## Compito
Secondo l'articolo sul corniciaio veneziano riportato più avanti, in quale anno Aldo Trevisanello ha aperto la sua bottega?

«Io, corniciaio a Venezia tra Picasso, Gottuso e Mitterand»: Trevisanello e le storie della sua bottega

Martedì 17 Maggio 2022 di Vittorio Pierobon
Aldo Trevisanello nella sua bottega di cornici

VENEZIA - Tra i suoi clienti ci sono stati Renato Guttuso, Pablo Picasso, Emilio Vedova, Giuseppe Santomaso, Osvaldo Licini, Armando Pizzinato e molti altri di quel calibro. Passavano per la bottega in fondamenta Bragadin a San Vio, zona veneziana prediletta dagli artisti, e ordinavano cornici per le loro tele. Anche la Tempesta del Giorgione, esposta alle Gallerie dell'Accademia è passata per le sue mani («Ma desso i gà cambià cornise», puntualizza). Aldo Trevisanello, prossimo a quota 90, è un'istituzione.

Ogni giorno è ancora al suo posto in bottega, aiutato dai figli Filippo e Silvia. Il suo laboratorio per decenni è stato punto di incontro degli artisti che andavano da lui per quattro ciacole e anche per informarsi su cosa stavano lavorando gli altri pittori. Tutti amici, ma rivali. L'arte è anche business. Nel periodo tra gli anni Cinquanta e gli Ottanta a Venezia il fermento artistico aveva raggiunto l'apice. La Biennale, l'Accademia di Belle Arti, Peggy Guggenheim, i grandi musei, le gallerie private, esercitavano una forte attrattiva e la città era magica fonte di ispirazione. Sono gli anni del grande successo del Premio Burano di pittura che si impose su scala nazionale. «Era un altro mondo - taglia corto Trevisanello - non era una Venezia invasa dal turismo mordi e fuggi. C'erano meno visitatori, però di maggior qualità. Quando ho aperto bottega nel 1960 la città era piena di veneziani, ora semo sempre manco. Non pensavo di fare il corniciaio, avevo la passione per la musica, suonavo e cantavo in un complesso, come si diceva a quei tempi, con discreto successo: il pianista era il figlio di Marco Novati. Tornato da due mesi a Merano, dove ci avevano ingaggiato per la stagione, è stato il mio amico Gianni Demarco, il fondatore della galleria Il Traghetto, a spingermi su questa strada. Mi ha detto che a San Vio si era liberata una bottega di un carboner e mi ha suggerito di aprire un laboratorio di cornici, perché c'era molta richiesta. Io avevo già lavorato come artigiano in un laboratorio del legno. Non smetterò mai di ringraziare Demarco per il consiglio che mi ha dato. Mi ha cambiato la vita».

## Contenuto dei dati
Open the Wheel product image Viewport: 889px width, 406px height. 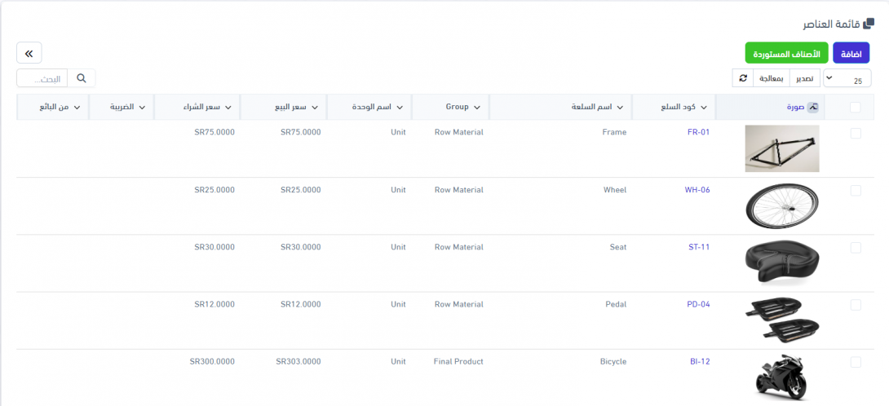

## Risposta completa
Aldo Trevisanello ha aperto la sua bottega nel 1960.